#### SOURCE DATA ####
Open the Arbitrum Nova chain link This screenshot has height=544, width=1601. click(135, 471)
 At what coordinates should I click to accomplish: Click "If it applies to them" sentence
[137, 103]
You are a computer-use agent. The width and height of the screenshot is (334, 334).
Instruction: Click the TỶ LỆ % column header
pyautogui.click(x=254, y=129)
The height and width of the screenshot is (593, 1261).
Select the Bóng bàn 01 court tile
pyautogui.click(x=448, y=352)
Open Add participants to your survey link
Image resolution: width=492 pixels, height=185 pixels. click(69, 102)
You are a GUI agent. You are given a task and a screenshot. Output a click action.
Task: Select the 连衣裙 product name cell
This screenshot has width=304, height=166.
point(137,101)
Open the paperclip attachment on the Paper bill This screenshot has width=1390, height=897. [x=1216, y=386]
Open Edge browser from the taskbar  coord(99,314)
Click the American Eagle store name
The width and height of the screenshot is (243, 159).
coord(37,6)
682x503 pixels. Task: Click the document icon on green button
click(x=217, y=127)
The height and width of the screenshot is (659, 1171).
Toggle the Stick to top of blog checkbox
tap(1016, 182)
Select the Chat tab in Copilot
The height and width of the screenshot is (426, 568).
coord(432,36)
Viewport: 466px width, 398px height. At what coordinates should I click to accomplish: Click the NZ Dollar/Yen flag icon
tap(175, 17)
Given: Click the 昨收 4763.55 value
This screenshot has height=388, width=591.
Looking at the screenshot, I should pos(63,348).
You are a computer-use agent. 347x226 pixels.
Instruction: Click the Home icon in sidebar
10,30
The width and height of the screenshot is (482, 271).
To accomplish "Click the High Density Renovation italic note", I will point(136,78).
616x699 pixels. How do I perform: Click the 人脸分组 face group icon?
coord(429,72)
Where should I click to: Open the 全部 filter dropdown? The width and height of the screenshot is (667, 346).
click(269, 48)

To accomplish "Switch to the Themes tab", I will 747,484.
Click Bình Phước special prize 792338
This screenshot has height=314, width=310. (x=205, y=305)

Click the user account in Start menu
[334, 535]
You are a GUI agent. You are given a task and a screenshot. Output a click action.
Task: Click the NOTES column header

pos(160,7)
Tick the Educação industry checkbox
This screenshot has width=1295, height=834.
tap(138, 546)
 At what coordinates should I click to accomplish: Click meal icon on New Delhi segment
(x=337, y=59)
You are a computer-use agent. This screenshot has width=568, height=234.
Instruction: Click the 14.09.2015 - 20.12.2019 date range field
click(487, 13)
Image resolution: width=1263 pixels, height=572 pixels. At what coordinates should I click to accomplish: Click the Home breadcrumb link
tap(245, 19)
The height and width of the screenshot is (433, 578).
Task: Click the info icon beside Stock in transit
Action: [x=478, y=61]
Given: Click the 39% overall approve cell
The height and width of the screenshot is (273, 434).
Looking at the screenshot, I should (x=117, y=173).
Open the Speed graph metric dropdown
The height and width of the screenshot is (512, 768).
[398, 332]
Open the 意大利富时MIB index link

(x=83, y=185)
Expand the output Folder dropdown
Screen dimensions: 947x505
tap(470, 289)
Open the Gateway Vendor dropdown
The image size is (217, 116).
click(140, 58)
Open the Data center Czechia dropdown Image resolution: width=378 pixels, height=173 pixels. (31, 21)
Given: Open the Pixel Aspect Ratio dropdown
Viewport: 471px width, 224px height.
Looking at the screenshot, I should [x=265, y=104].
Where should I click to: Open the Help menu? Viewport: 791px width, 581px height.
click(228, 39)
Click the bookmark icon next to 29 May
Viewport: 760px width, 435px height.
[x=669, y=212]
####
EXERCISE INSTRUCTIONS.
Copy out only the lines of the records above from the one with "This screenshot has width=1295, height=834." through the one with "Expand the output Folder dropdown", exactly as they stand, both included.

WORKED SOLUTION.
This screenshot has width=1295, height=834.
tap(138, 546)
 At what coordinates should I click to accomplish: Click meal icon on New Delhi segment
(x=337, y=59)
You are a computer-use agent. This screenshot has width=568, height=234.
Instruction: Click the 14.09.2015 - 20.12.2019 date range field
click(487, 13)
Image resolution: width=1263 pixels, height=572 pixels. At what coordinates should I click to accomplish: Click the Home breadcrumb link
tap(245, 19)
The height and width of the screenshot is (433, 578).
Task: Click the info icon beside Stock in transit
Action: [x=478, y=61]
Given: Click the 39% overall approve cell
The height and width of the screenshot is (273, 434).
Looking at the screenshot, I should (x=117, y=173).
Open the Speed graph metric dropdown
The height and width of the screenshot is (512, 768).
[398, 332]
Open the 意大利富时MIB index link

(x=83, y=185)
Expand the output Folder dropdown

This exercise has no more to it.